▽

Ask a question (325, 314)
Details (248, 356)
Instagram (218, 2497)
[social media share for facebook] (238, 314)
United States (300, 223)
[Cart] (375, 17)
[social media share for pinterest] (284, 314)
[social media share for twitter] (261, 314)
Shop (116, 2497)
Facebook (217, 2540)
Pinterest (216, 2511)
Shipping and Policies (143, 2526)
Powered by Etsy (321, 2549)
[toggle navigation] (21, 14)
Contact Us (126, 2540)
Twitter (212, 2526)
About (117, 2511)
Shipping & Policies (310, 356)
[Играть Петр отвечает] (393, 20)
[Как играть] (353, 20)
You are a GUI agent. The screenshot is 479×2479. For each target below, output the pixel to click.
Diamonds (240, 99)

△

Rewrite every line of the material above, swapping "social media share" for "share button" and leaving everything else as it is.

■ **Task output**
Ask a question (325, 314)
Details (248, 356)
Instagram (218, 2497)
[share button for facebook] (238, 314)
United States (300, 223)
[Cart] (375, 17)
[share button for pinterest] (284, 314)
[share button for twitter] (261, 314)
Shop (116, 2497)
Facebook (217, 2540)
Pinterest (216, 2511)
Shipping and Policies (143, 2526)
Powered by Etsy (321, 2549)
[toggle navigation] (21, 14)
Contact Us (126, 2540)
Twitter (212, 2526)
About (117, 2511)
Shipping & Policies (310, 356)
[Играть Петр отвечает] (393, 20)
[Как играть] (353, 20)
You are a GUI agent. The screenshot is 479×2479. For each target below, output the pixel to click.
Diamonds (240, 99)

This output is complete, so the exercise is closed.